I’m currently at 39,000 feet on my way to NY to have a fun weekend with my daughter. I slipped a few medical journals into my carry-on to review so that I could find an article to share in my weekly newsletter. The seat is cramped, the cabin is crowded, most of my fellow passengers are sleeping….I passed over articles on multiple therapies for tuberculosis (too much coughing going on around me), sepsis and organ failure, as well as AIDs – defining cancers (too depressing)…Each subject is critical to the progress of medicine and I did read up on them, but for this newsletter I selected an article in JAMA titled ” Genital Shedding of Herpes Simplex Among Symptomatic and Asymptomatic Persons with HSV-2 Infection”.
So here it is…answering the question: do individuals who don’t know they have genital herpes shed the virus (and hence can spread it to a partner) to the same extent as those that have recurrent lesions (and are aware of their diagnosis)?
A quick herpes review: Genital herpes (HSV-2) is unfortunately, extremely prevalent. Over half a billion people worldwide have the virus and it is estimated that 23.6 million persons aged 15 to 49 become infected annually. In the US, 16% of adults have had it as evidenced by the fact that they have antibodies to HSV-2, but only 10 to 25 % of persons with this “everlasting infection” know that they harbor it. As a result, individuals who don’t know they have had herpes spread most of the HSV-2 infections. The risk of sexual transmission doesn’t correlate with recognition of symptoms but is correlated with silent viral mucosal shedding (and obviously, sexual contact with a partner).
Researchers at the University of Washington enrolled participants who were 18 and older in this herpes study for the published study. They advertised for participants through word of mouth at the university, newspaper ads (and promises of payment), tested many and in the end found 498 individuals who had antibodies to herpes 2. They then divided them into 2 groups: those who were symptomatic (had a clinical history of genital herpes) and those who were not (never knew that they had a lesion, their diagnosis was made with the herpes antibody blood test).
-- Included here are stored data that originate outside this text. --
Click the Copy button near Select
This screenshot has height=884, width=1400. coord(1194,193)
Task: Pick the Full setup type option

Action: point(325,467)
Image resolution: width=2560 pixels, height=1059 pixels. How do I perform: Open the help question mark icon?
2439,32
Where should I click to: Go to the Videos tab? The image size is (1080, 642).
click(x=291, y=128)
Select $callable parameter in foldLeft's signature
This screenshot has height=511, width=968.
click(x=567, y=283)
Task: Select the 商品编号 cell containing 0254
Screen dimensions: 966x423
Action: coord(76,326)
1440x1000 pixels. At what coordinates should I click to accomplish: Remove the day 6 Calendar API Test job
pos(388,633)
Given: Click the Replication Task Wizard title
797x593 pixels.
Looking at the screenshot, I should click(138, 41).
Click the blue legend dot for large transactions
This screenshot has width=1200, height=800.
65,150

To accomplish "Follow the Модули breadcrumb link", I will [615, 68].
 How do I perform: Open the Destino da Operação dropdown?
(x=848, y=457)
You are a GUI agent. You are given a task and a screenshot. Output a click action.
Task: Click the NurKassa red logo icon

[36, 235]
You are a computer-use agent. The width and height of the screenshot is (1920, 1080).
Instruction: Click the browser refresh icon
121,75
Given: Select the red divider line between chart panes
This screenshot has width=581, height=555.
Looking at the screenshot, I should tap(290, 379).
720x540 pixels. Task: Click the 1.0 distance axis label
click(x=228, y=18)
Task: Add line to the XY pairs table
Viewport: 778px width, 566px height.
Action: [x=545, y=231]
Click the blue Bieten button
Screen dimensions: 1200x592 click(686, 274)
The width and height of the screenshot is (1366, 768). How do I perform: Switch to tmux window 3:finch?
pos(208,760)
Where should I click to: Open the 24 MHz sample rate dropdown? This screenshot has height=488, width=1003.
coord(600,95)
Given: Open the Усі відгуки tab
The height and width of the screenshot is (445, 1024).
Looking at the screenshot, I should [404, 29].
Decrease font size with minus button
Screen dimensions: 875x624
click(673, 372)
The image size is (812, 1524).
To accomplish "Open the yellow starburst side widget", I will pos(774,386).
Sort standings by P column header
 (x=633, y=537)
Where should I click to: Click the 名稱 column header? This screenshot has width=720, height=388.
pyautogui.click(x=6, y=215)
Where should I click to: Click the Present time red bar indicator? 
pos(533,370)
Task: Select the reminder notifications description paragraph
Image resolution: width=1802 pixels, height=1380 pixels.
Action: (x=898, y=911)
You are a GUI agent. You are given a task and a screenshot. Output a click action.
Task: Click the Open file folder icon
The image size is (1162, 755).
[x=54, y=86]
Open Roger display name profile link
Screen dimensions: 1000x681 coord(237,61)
Each person then self-collected swabs of their genital secretions for at least 30 days. (The swabs were examined by quantitative polymerase chain reaction for HSV DNA…I had to add that for the purists.)
The results showed that those who had symptomatic genital lesions were twice as likely to shed the virus and 3 times more likely to develop lesions than those who were, on initial testing, asymptomatic. However in those with no symptoms, genital HSV shedding did occur on 10% of days, and almost all of it was subclinical (i.e. the person did not recognize a lesion). There was a similar shedding rate between men and women; which means that men can have sub-clinical shedding on normal appearing genital skin. (There goes the adage, look before you engage…)
What they also found was that many of those who were initially asymptomatic begin to recognize recurrent herpes once they had received the diagnosis through their blood tests. They may have felt that what they had in the past was just a mild irritation or itch and ignored it, now they didn’t.
I have frequently been the doctor who sees a patient with “something down there” and either through direct culture and/or a blood test have made the diagnosis of herpes. Often the first statement posed by my now horrified patient is “he never told me”, or “was he with someone else?” Neither may be correct…the partner may not have known that he (or she) had acquired herpes in the past, or the woman with the “new” herpes infection may have had it all along and only now has become aware of a clinical lesion. (Perhaps brought on by illness, stress or diminished immunity.)
It certainly would be helpful to have universal herpes 2- antibody testing. But this is not currently a part of “routine” blood tests, nor is it financially feasible. The best protection will continue to be the use of condoms. For those who have been diagnosed with herpes, daily prophylactic use of the antiviral medications such as Valtrex or acyclovir should decrease shedding as well as recurrent lesions. So far that’s the best advice that’s offered by the experts. Somewhat depressing at 39,000 feet (or for that matter at sea level)!